3. Declarative Agents
What is a Declarative Agent and how does it differ from Microsoft 365 Copilot?
Microsoft 365 Copilot (general): broad AI assistant across all M365 data. General-purpose, answers any work question. No persona customisation.
Declarative Agent: a focused, scoped Copilot experience with:
- Custom persona: name, description, avatar — "Contoso HR Assistant", "IT Helpdesk Bot"
- Scoped knowledge: only specific SharePoint sites, OneDrive folders, or Graph Connector data
- Custom instructions: system prompt defining tone, behaviour, what to answer/refuse
- Specific plugins: only the plugins relevant to this agent's purpose
- Conversation starters: suggested prompts shown to users on first open
Tip: Declarative Agents are the answer to "build a custom Copilot for our HR team." They are not a separate AI model — they are a configured, scoped view of M365 Copilot.

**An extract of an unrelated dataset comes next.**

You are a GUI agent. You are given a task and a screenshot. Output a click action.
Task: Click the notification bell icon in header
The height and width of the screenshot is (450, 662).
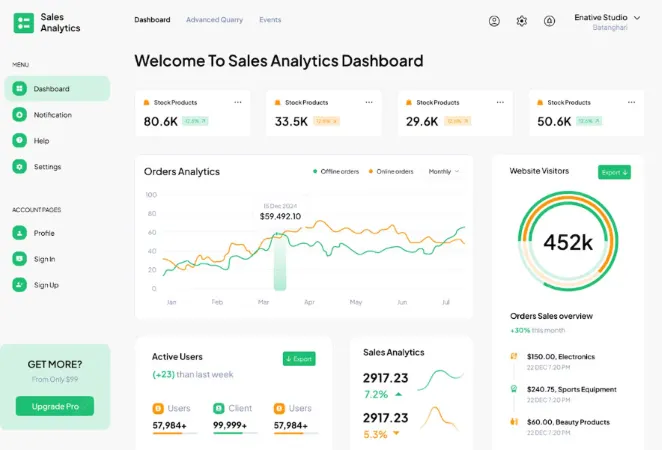(x=549, y=21)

What is the declarative agent manifest file and what does it contain?
{
"$schema": "https://developer.microsoft.com/json-schemas/copilot/declarative-agent/v1.4/schema.json",
"version": "v1.4",
"name": "Contoso HR Assistant",
"description": "Your personal HR assistant for leave, policies, and benefits.",
"instructions": "You are an HR assistant for Contoso. Only answer HR-related questions about leave policies, employee benefits, and HR procedures. If asked about non-HR topics, politely redirect. Always be professional and empathetic. Never share other employees' personal information.",
"conversation_starters": [
{
"title": "Check leave balance",
"text": "How many days of annual leave do I have remaining?"
},
{
"title": "Submit leave request",
"text": "I want to apply for annual leave next week"
},
{
"title": "Find HR policy",
"text": "What is the remote working policy?"
}
],
"capabilities": [
{
"name": "OneDriveAndSharePoint",
"items_by_sharepoint_ids": [
{
"site_id": "contoso.sharepoint.com,abc123,...",
"web_id": "...",
"list_id": "..."
}
]
},
{
"name": "GraphConnectors",
"connections": [{ "connection_id": "hrdocuments" }]
}
],
"actions": [
{ "id": "hrPlugin", "file": "plugins/hrApiPlugin.json" }
]
}
What knowledge sources can a Declarative Agent use?
| Source | Description |
|---|---|
| SharePoint sites and libraries | Specific sites, libraries, or folders scoped to the agent |
| OneDrive files | Specific folders or files |
| Microsoft Graph Connectors | External data indexed into Graph (ServiceNow, SAP, Confluence, custom DBs) |
| Web search | Public internet via Bing (can be enabled/disabled) |
| Plugins | Real-time data and actions via API plugins |
Warning: Knowledge source scoping is a security control — an agent scoped to HR SharePoint sites cannot access Finance sites, even if the user has permission. The agent's scope is a strict constraint on what Copilot searches.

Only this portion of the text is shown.